We propose the novel task of summarizing the reactions of different speakers with respect to a given event. We create a new multi-document summarization benchmark, SumREN, along with a pipeline-based framework for summarizing reported speech, which generates summaries that are more abstractive and factually consistent.
We present NewsClaims, a new benchmark for knowledge-aware claim detection, that re-defines the claim detection problem to include extraction of additional attributes related to the claim. NewsClaims aims to benchmark claim detection in emerging scenarios, comprising unseen topics with no training data.
Using a novel targeted synthetic data generation method that identifies poorly attended entities and conditions the generation episodes on those, we teach neural IR to attend more uniformly and robustly to all entities in a given passage.
We show that synthetic examples generated using a sequence-to-sequence generator can be effective in improving the robustness of neural IR, with gains in both in-domain and out-of-domain scenarios.
We propose a fine-grained claim detection framework that leverages zero-shot question answering using directed questions to solve a diverse set of sub-tasks such as topic filtering, claim object detection, and claimer detection.
We propose a new benchmark for multimedia question answering over news articles and introduce a novel data generation framework for generating questions that are grounded on objects in images and answered using the news body text.
We present COVID-19 Claim Radar, a system that automatically extracts claims relating to COVID-19 in news articles. We provide a comprehensive structured view of such claims, with rich attributes (such as claimers and their affiliations) and associated knowledge elements (such as events, relations and entities).
We explore using a synthetic example generation approach to improve the performance of state-of-the-art open-domain end-to-end question answering systems in a specialized domain, such as COVID-19.

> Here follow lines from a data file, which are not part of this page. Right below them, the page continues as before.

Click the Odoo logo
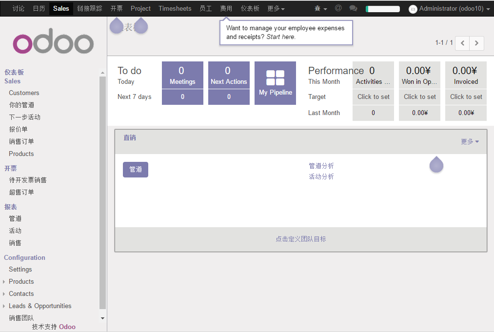 53,43
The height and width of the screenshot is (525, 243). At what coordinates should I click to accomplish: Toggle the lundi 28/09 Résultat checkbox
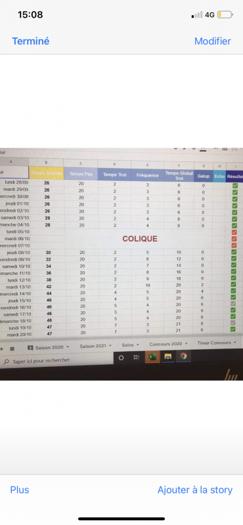tap(235, 186)
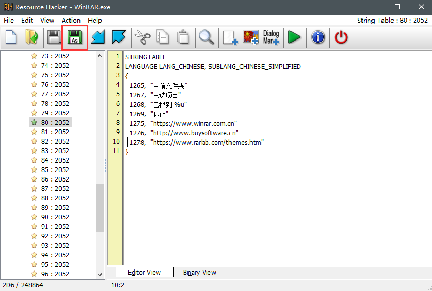432x291 pixels.
Task: Click the red power Exit icon
Action: click(341, 37)
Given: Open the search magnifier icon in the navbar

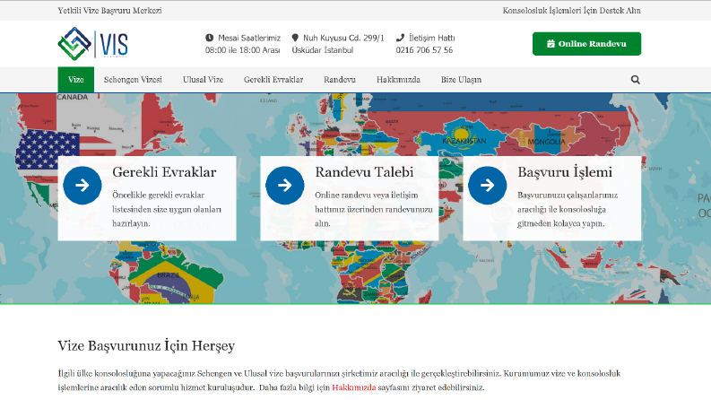Looking at the screenshot, I should point(636,80).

While most previous work is on document level fake news detection, for the first time we propose misinformation detection at knowledge element level. It not only achieves higher detection accuracy but also makes the results more explainable.
We introduce a neuro-symbolic question answering system that leverages AMR for question understanding and uses a pipeline-based approach involving a semantic parser, entity and relationship linkers and a neuro-symbolic reasoner.

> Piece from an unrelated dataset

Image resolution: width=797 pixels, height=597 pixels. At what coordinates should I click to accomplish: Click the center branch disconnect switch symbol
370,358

We formulate synthetic pre-training tasks that can transfer to downstream tasks, by using structure in unlabeled text. We show considerable gains on multiple tasks in the IT domain: question answering, document ranking and duplicate question detection.
We propose an approach for correcting partial match answers (EM=0, 0<F1<1) into exact match (EM=1, F1=1) and obtain upto 1.3% improvement over a RoBERTa-based machine reading comprehension system in both monolingual and multilingual evaluation.
We propose self-learning approaches to improve AMR parsers, via generation of synthetic text and synthetic AMR as well as refinement of actions from the oracle. We achieve state-of-the-art performance in AMR parsing on benchmark AMR 1.0 and AMR 2.0 datasets.
We design a novel multi-level memory architecture that retains natural hierarchy of the knowledge base without breaking it down into subject-relation-object triples. We use separate memories for dialog context and KB to learn different memory readers.
We design a modular network that uses depth-wise and 1D convolutions for visual reasoning on scientific plots. We achieve state-of-the-art accuracy on FigureQA dataset, bettering Relation Networks by 7%, with a training time over an order of magnitude lesser.
We propose a graph generative model based on probabilistic edge replacement grammars. We design an algorithm to build graph grammars by capturing the statistically significant sub-graph patterns.